"Po głębokim namyślę podjąłem decyzję, że nie będę kandydował w zbliżających się wyborach prezydenckich" - poinformował szef Rady Europejskiej Donald Tusk. "Ogłaszam tę decyzję dzisiaj, bo czas nagli. Nie chciałbym w żaden sposób utrudniać opozycji procesu wyłaniania kandydata" - dodał.
Uważam, że możemy te wybory wygrać. Do tego potrzebna jest kandydatura, która nie jest obciążona bagażem trudnych, niepopularnych decyzji - tłumaczył Tusk w rozmowie z dziennikarzami Polsat News i TVN24. Ja takim bagażem jestem obciążony od czasów, kiedy byłem premierem - przyznał. Nie zamierzam się tych trudnych decyzji wypierać - zastrzegł.
Tusk podkreślił, że będzie wspierał kandydata opozycji w nadchodzących wyborach prezydenckich. Wykorzystam każdą możliwość, aby nadal wzmacniać pozycję Polski w Europie i na świecie - zadeklarował.
Kilka dni temu pojawiła się informacja, że 12 grudnia ukaże się książka Donalda Tuska zatytułowana "Szczerze". Ma ona opowiadać o kulisach europejskiej polityki. Część komentatorów przewidywała, że ewentualna deklaracja dotycząca startu w wyborach prezydenckich padnie właśnie przy okazji premiery tej publikacji.
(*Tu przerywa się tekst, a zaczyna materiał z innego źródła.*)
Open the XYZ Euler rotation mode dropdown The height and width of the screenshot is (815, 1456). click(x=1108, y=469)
W sierpniowym wywiadzie dla TVN24 Tusk zapowiadał, że 2 grudnia będzie mógł powiedzieć, jak widzi przyszłość polityczną Polski i swoją. Dodał, że jest kilka propozycji i będzie je poważnie rozważał.
1 grudnia kończy się kadencja Tuska na stanowisku szefa Rady Europejskiej. Były polski premier jest kandydatem na szefa Europejskiej Partii Ludowej.
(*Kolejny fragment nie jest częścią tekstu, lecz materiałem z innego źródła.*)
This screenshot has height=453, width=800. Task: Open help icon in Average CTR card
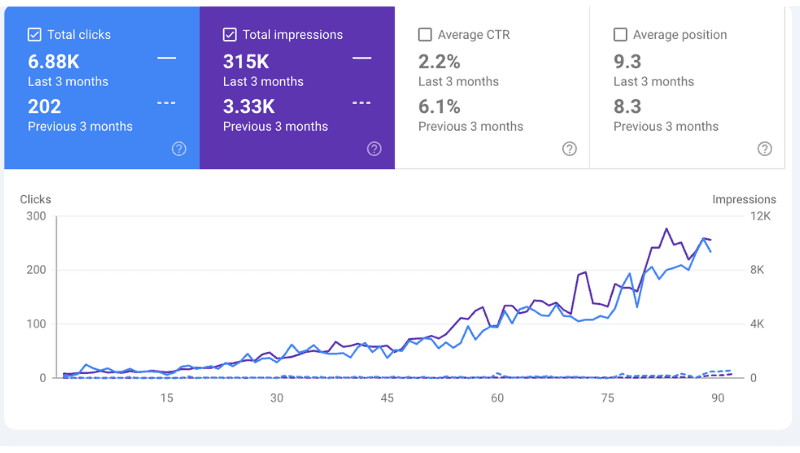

Rada Naczelna PSL: Kosiniak-Kamysz naturalnym kandydatem na prezydenta
Ogłoszenie przez Donalda Tuska decyzji o niekandydowaniu w wyborach prezydenckich wywołało lawinę komentarzy.
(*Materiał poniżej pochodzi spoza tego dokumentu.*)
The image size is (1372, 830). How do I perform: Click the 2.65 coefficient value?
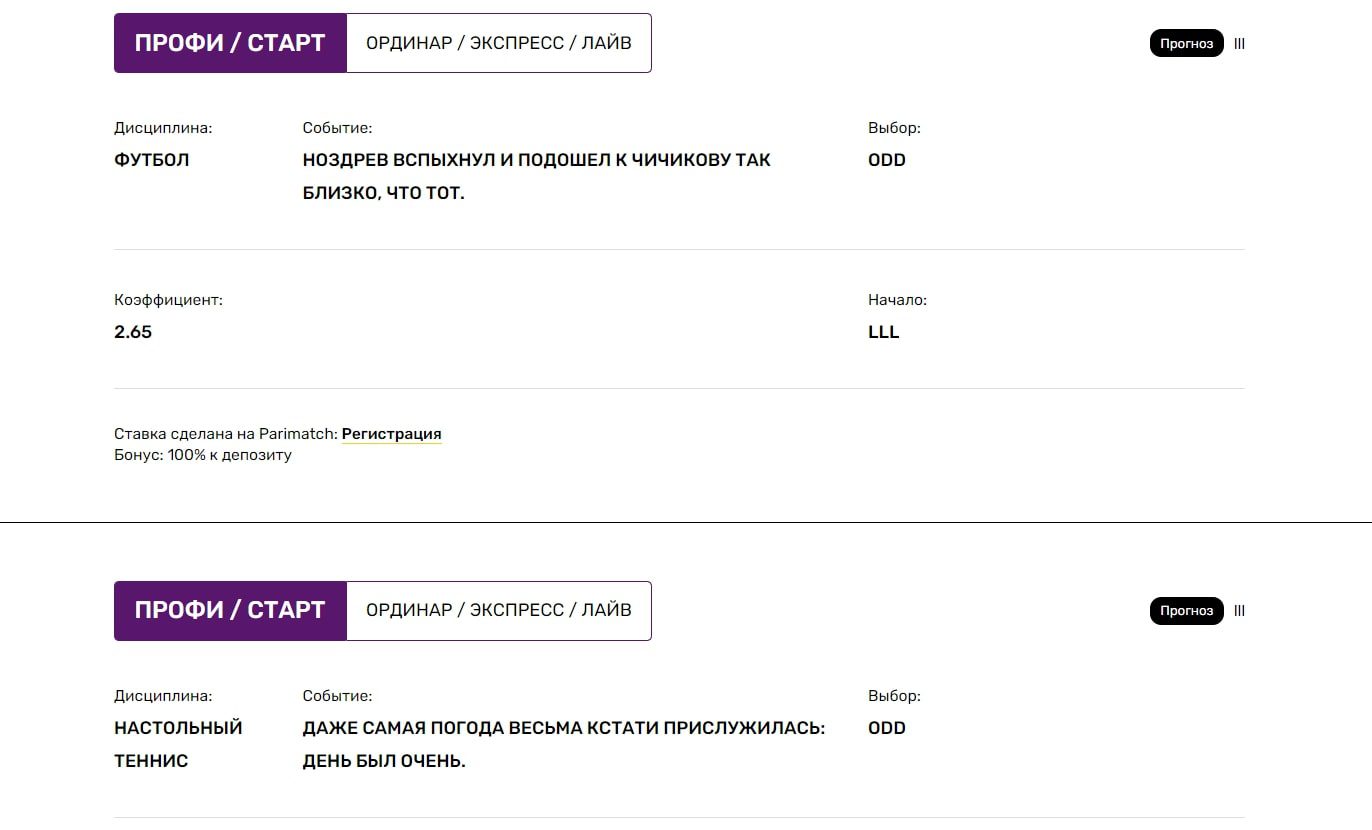(133, 332)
"Przecięte zostały wszelkie spekulacje" - tak decyzję przewodniczącego Rady Europejskiej skomentował wiceprzewodniczący Platformy Obywatelskiej Tomasz Siemoniak.
"Donald Tusk nie będzie kandydował na urząd prezydenta RP. Andrzej Duda ma drugą kadencję na wyciągnięcie ręki" - napisał na Twitterze były premier, a obecnie europoseł Leszek Miller.